「弱い。だから挑むんだ」 東大アメフト部 大学日本一への挑戦 第4話/全66話(予定)

 森清之がその試合を観たのは、大学受験のために浪人中の1984年1月3日のことだった。少し息抜きでもするかとテレビの電源を入れ、チャンネルを変えていると、NHKでアメフトの試合が中継されている。当時の森は、地上波で放映されていたNFLのスーパーボウルをなんとなく観たことはあったが、アメフトのルールはごく初歩的なものだけを、かろうじて知っている程度だった。

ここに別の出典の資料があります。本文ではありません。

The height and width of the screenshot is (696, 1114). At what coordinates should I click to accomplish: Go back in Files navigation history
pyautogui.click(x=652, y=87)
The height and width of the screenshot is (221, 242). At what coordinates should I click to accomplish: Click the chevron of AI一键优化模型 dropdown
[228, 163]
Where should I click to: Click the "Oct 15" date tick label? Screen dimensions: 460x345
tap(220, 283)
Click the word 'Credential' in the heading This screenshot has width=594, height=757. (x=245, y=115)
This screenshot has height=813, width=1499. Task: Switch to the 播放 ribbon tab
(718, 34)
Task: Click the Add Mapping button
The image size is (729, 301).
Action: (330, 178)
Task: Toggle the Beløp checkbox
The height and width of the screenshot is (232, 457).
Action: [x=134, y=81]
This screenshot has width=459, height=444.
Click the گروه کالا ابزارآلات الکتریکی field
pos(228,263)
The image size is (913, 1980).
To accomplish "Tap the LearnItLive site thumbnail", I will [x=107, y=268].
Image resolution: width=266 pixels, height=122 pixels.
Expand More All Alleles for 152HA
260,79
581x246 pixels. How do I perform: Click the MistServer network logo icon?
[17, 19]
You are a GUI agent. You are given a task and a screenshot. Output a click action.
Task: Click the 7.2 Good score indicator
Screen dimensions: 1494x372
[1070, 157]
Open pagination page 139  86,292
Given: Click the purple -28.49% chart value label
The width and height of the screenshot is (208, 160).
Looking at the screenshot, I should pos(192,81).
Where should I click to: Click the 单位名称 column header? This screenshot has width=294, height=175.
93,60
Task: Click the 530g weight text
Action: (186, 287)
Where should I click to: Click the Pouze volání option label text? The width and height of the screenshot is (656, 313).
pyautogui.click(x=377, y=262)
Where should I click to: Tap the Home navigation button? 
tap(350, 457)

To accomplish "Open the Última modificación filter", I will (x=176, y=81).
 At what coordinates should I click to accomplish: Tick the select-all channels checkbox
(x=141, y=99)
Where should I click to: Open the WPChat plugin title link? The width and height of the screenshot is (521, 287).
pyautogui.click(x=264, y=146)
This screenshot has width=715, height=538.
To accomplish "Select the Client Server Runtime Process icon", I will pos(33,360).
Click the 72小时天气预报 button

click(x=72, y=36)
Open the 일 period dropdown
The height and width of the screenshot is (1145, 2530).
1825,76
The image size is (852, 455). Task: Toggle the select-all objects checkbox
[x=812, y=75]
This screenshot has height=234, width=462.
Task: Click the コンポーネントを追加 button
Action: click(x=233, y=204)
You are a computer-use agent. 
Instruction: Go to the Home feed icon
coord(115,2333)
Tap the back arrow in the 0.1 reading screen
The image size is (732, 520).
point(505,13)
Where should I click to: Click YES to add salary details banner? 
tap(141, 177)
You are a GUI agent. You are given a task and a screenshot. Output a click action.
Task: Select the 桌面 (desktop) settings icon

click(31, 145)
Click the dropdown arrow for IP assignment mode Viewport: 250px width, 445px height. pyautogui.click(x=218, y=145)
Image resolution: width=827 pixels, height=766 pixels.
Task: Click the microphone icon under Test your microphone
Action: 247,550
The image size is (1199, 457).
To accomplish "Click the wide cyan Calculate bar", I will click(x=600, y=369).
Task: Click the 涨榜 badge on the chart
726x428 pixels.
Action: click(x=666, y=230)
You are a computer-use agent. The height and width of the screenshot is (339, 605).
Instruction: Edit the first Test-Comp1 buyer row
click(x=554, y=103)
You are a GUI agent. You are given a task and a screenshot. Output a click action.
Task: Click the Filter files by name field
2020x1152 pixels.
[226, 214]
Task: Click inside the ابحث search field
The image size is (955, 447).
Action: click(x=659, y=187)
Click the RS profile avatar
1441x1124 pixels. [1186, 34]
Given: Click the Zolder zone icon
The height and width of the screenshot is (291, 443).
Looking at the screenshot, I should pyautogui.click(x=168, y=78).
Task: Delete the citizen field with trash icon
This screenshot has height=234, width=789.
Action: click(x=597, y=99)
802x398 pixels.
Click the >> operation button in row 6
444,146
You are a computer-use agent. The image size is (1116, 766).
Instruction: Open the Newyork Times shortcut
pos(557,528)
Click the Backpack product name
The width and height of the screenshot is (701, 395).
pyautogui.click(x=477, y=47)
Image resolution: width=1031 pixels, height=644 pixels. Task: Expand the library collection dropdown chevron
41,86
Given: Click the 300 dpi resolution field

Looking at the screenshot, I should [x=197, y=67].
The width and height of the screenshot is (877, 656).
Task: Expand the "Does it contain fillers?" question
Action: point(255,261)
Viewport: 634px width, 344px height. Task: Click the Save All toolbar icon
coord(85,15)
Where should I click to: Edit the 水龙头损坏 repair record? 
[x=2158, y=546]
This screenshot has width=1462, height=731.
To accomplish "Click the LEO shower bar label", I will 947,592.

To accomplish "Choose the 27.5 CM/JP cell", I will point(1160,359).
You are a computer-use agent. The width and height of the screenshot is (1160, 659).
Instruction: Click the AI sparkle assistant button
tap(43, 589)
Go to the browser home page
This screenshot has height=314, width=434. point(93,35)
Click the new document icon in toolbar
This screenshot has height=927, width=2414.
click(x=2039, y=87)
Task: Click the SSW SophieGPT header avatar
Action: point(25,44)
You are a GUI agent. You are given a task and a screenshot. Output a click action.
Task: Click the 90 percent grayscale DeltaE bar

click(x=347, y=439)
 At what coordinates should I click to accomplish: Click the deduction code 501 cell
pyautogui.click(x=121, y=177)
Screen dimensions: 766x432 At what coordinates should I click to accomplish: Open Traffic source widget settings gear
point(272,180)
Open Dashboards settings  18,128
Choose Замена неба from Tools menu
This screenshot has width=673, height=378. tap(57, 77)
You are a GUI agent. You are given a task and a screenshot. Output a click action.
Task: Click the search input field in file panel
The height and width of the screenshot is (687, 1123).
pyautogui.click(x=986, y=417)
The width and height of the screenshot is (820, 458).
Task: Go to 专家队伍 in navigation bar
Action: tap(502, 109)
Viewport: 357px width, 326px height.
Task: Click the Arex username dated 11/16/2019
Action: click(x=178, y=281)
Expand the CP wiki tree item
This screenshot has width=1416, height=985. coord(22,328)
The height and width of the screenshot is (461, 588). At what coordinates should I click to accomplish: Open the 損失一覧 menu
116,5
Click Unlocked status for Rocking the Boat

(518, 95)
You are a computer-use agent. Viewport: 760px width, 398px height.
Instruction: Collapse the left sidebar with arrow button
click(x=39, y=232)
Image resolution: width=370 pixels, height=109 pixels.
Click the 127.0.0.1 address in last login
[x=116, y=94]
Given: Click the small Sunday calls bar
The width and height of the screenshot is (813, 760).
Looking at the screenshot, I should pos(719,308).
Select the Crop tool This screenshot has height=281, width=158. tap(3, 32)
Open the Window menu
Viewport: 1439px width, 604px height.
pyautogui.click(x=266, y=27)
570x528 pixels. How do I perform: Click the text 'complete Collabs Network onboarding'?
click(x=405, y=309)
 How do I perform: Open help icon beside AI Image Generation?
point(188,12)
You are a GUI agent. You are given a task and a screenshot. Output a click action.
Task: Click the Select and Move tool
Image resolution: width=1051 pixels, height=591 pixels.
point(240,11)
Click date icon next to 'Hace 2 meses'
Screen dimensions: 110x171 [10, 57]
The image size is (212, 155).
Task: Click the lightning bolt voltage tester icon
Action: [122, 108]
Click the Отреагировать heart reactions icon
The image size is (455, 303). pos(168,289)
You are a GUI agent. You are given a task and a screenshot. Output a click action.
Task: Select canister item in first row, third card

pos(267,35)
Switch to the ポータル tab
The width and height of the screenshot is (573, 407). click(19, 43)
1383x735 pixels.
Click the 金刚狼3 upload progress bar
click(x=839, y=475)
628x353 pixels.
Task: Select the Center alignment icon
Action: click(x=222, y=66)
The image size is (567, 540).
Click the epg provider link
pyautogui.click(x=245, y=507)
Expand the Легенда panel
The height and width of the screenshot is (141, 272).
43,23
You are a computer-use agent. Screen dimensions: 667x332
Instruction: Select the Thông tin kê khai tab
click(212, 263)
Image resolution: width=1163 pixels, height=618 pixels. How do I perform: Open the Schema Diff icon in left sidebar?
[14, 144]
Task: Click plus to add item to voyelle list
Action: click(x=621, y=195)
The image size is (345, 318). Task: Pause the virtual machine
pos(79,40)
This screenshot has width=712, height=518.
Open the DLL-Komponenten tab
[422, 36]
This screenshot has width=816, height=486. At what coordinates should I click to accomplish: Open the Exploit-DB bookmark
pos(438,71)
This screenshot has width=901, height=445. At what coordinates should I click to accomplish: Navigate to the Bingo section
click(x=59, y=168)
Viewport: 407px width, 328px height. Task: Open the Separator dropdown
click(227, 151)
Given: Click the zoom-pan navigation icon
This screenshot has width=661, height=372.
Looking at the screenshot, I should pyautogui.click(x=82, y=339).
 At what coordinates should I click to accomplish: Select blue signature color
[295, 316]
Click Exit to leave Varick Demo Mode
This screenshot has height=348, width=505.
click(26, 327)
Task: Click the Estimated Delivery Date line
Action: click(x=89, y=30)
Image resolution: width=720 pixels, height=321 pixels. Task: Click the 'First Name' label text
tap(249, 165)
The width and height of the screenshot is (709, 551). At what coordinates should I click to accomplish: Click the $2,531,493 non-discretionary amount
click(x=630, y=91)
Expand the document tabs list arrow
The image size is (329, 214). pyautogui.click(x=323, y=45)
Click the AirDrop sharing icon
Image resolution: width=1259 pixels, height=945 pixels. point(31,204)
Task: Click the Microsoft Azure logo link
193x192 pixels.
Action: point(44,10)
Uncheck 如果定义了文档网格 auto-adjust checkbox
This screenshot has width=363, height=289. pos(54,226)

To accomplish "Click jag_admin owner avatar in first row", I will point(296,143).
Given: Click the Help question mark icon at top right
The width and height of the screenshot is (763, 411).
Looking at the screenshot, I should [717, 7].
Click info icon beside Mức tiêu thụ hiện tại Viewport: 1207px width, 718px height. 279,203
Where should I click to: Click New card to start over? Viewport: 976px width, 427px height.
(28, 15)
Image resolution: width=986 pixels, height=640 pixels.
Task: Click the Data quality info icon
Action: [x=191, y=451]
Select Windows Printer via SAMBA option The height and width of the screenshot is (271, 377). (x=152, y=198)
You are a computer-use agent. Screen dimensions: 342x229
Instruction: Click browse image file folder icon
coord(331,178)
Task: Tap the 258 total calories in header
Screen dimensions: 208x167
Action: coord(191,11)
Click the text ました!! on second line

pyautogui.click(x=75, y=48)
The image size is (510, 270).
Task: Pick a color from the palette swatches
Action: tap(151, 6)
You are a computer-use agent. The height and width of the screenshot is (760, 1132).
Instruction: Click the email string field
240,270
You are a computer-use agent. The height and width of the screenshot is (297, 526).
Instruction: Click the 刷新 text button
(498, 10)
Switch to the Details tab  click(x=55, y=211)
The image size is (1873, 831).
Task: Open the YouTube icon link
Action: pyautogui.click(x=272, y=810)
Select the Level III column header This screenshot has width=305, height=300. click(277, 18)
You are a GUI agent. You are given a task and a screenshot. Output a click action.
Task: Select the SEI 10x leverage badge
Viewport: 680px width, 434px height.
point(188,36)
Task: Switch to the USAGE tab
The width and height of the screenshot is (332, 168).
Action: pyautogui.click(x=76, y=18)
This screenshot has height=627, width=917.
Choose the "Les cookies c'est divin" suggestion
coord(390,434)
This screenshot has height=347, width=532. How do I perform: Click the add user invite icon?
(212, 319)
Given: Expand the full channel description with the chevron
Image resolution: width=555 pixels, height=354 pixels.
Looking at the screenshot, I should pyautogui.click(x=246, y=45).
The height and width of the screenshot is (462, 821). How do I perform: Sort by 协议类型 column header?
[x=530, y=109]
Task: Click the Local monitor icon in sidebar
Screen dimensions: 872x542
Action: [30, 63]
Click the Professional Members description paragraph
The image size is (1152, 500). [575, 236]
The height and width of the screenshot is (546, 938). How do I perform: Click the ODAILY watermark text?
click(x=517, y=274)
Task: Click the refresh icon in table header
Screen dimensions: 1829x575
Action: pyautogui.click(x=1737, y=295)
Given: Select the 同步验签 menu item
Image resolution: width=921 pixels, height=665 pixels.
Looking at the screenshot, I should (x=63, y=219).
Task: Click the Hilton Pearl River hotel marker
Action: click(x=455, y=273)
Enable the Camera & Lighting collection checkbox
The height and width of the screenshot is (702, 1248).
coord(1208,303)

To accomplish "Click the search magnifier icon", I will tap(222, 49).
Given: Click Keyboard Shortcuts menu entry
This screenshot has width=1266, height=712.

 森はへぇと思った。京都大学が社会人のレナウンと大接戦を繰り広げていたからだ。その日たまたま観た試合が、大学王者と社会人王者の対決でアメフト日本一を決める「ライスボウル」だと知ったのは後日のことだ。観戦と言ってもチラッと観ただけで、京大が勝ったのか、負けたのか、それすら記憶に残っていなかった。

 森がふいにその試合を思い出したのは数カ月後、1984年の春に京大の合格発表をひとりで見に行き、アメフト部の先輩に勧誘された瞬間だ。30年以上前のその場面を、森はいまだに鮮明に覚えている。受験番号がずらっと並ぶ掲示板を確認すると、森は京大に合格していた。親だけには連絡しておこうと、後ろを振り返った瞬間に――。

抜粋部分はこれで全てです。